In the embodiment shown in FIGS. 3a, 3b, and 3c, workstring segment 77 is equipped with ports 103, 105, 107, 109, which are adapted for use in selectively directing high pressure wellbore fluid from the interior of workstring 53 into annular space 101 which is sealed at its upper and lower ends by sealing cups 85, 87, 89, 91.

The high pressure wellbore fluid is directed through valve intake ports 63, 65 into valve system 111, which is carried within the material which forms upper collar 47 of external casing packer 51. Valve system 111, in turn, operates to selectively direct high pressure fluid from annular space 101 into inflation chamber 113 which is disposed between mandrel 67 and annular inflatable wall 55. In FIGS. 3a, 3b, and 3c the configuration of external casing packer 51, workstring 53, valve system 111, and sealing cups 85, 87, 89, and 91 is suited for inflation of annular inflatable wall 55 radially outward from mandrel 67 in response to the diversion of high pressure wellbore fluids from workstring 53 into inflation chamber 113.

In contrast, FIGS. 4a, 4b, and 4c depicts external casing packer 51 of the present invention in a configuration which is suitable for a reinflation mode of operation in which additional wellbore fluid is directed from annular space: 101, through valve system 111, and into inflation chamber 113. FIGS. 4a, 4b, and 4c be discussed below in detail.

FIG. 3d is a schematic view of the valve system 111 of the preferred external casing packer 51 of the present invention. FIG. 3d can be considered to be a planar schematic of the radial placement of valves and flow lines within upper collar 47. Valve system 111 is also shown schematically in FIG. 6, which will also be discussed below.
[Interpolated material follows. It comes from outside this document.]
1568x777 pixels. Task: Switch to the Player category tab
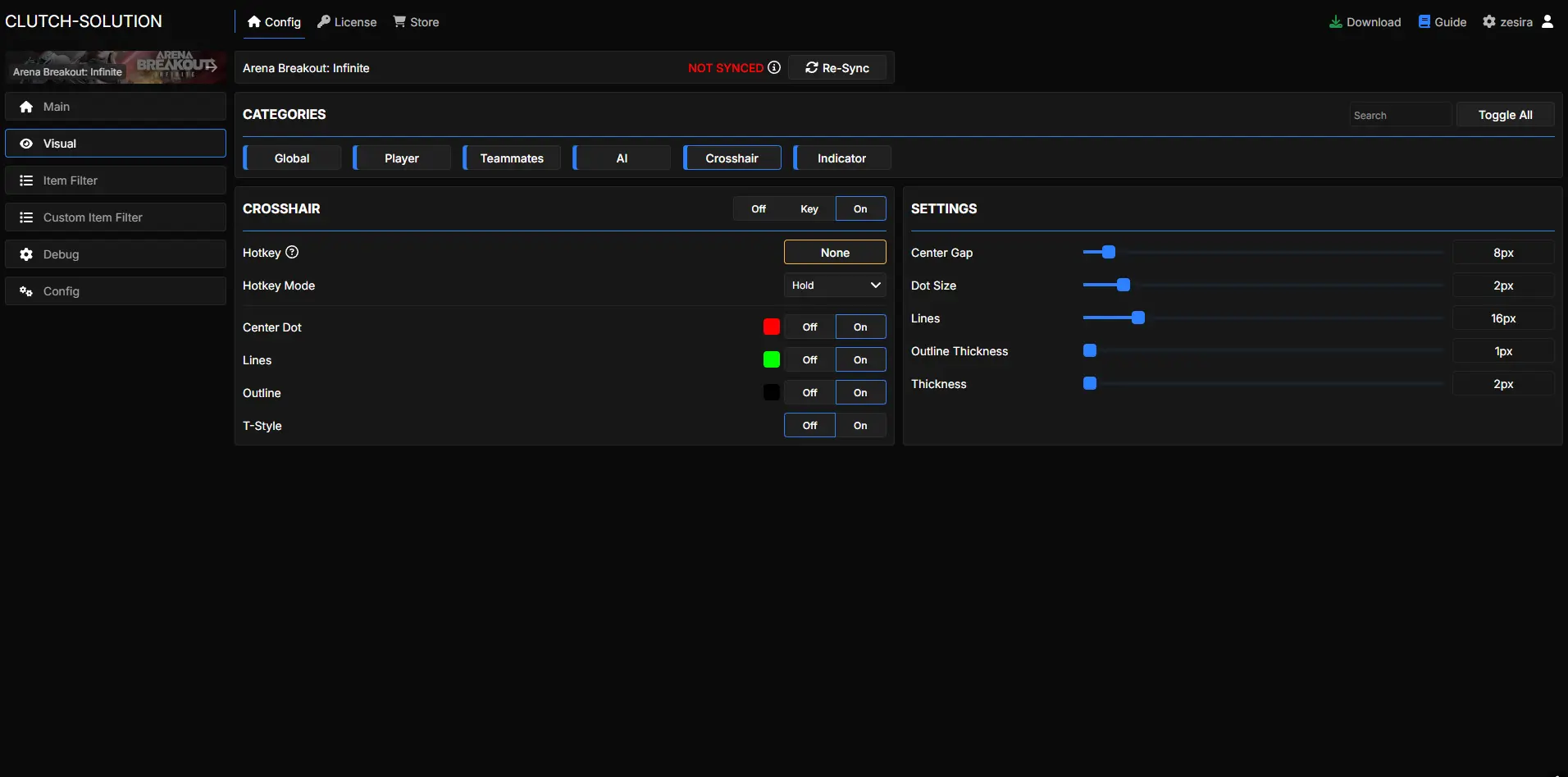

In FIG. 3d, five valves are shown in phantom, including: locking shut-off valve 115; check valve 117; inflation limit valve 119; check valve 121; and check valve 123. These valves are coupled together by fluid paths which are formed in the material (preferably steel) which forms upper collar 47 of external casing packer 51 of the present invention, and include fluid flow paths 125, 127, 129, 131, 133, 135, 137, and 143. During an inflation mode of operation, high pressure fluid is received from annular space 101 between workstring 53 and external casing packer 51 at valve intake ports 63, 65, which are identified in both FIGS. 3a through 3c, and 3d. Fluid is directed through the fluid flow paths 125, 127, 129, 131, 133, 135, 137, and 143 of valve system 111 to inflation chamber 113.

In an inflation mode of operation, high pressure fluid is received at valve intake ports 63, 65. Fluid flow path 135 directs fluid from valve intake port 65 to one side of locking shut-off valve 123, while fluid which enters valve intake port 63 is directed to the other side of locking shutoff valve 123. If the pressure levels at valve intake port 63 and valve intake port 65 are substantially equal, then locking shut-off valve 123 remains in its normally-closed position.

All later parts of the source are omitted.